Saved entries
----------------------------------------
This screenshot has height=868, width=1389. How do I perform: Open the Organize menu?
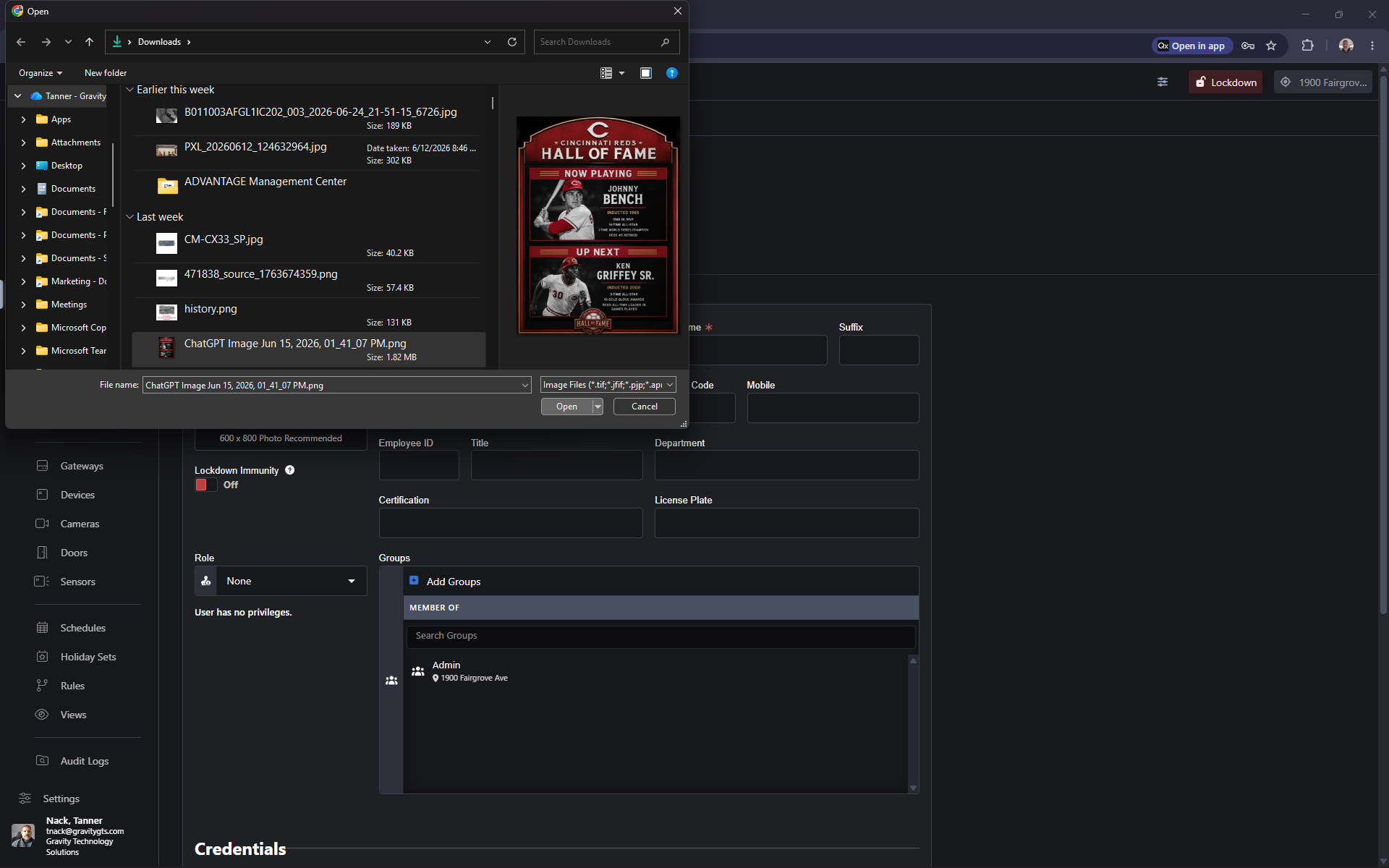coord(41,73)
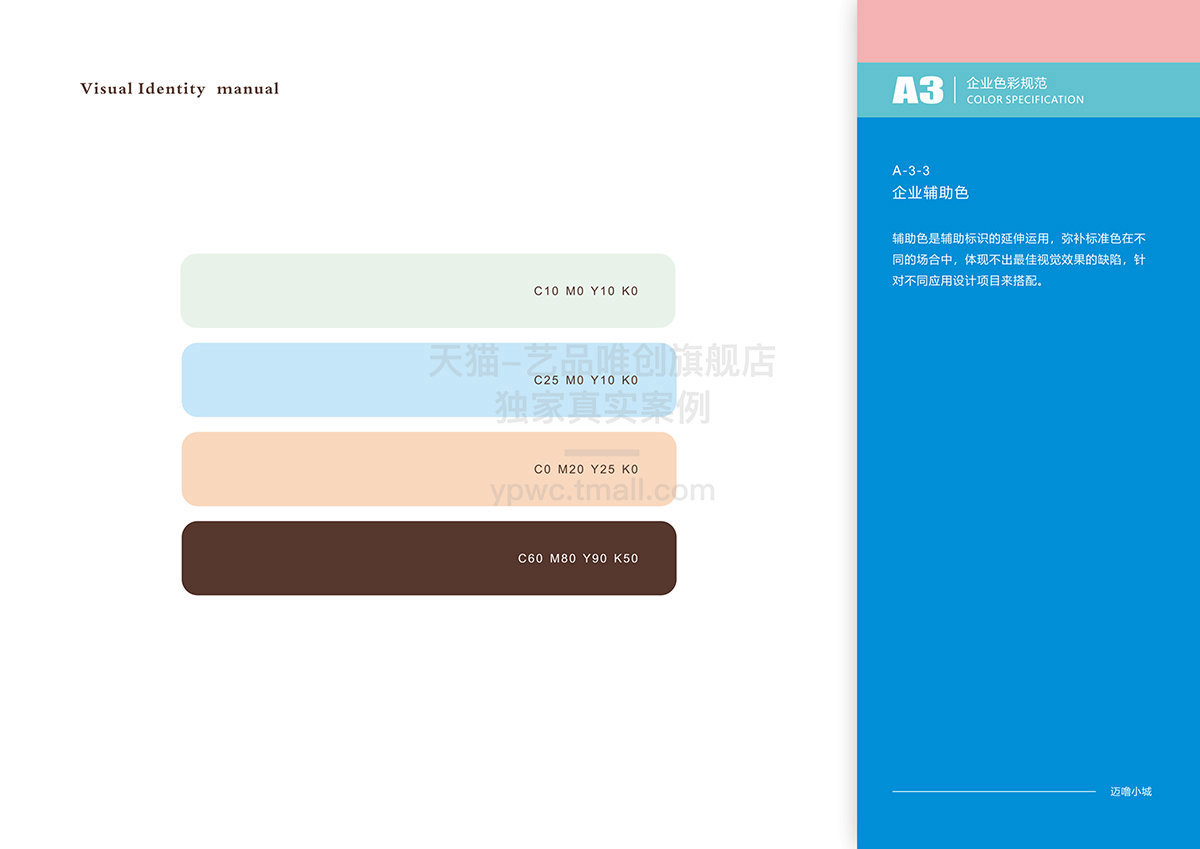Click the pink band at top right

(1028, 30)
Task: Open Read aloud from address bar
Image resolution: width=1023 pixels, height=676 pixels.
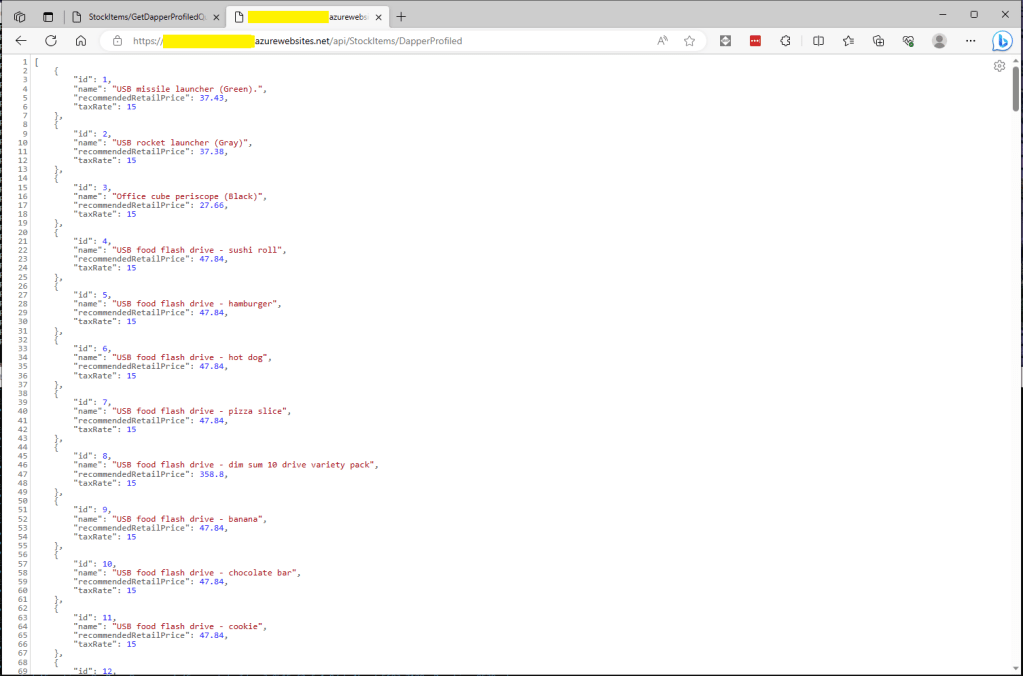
----------------------------------------
§ **Task to carry out**
In the copy you write, the data above must appear exactly, with no pictures.

§ **Answer to this task**
This screenshot has height=868, width=1389. How do I perform: Open the Organize menu?
coord(41,73)
Click the pink band at top right

(1028, 30)
Task: Open Read aloud from address bar
Image resolution: width=1023 pixels, height=676 pixels.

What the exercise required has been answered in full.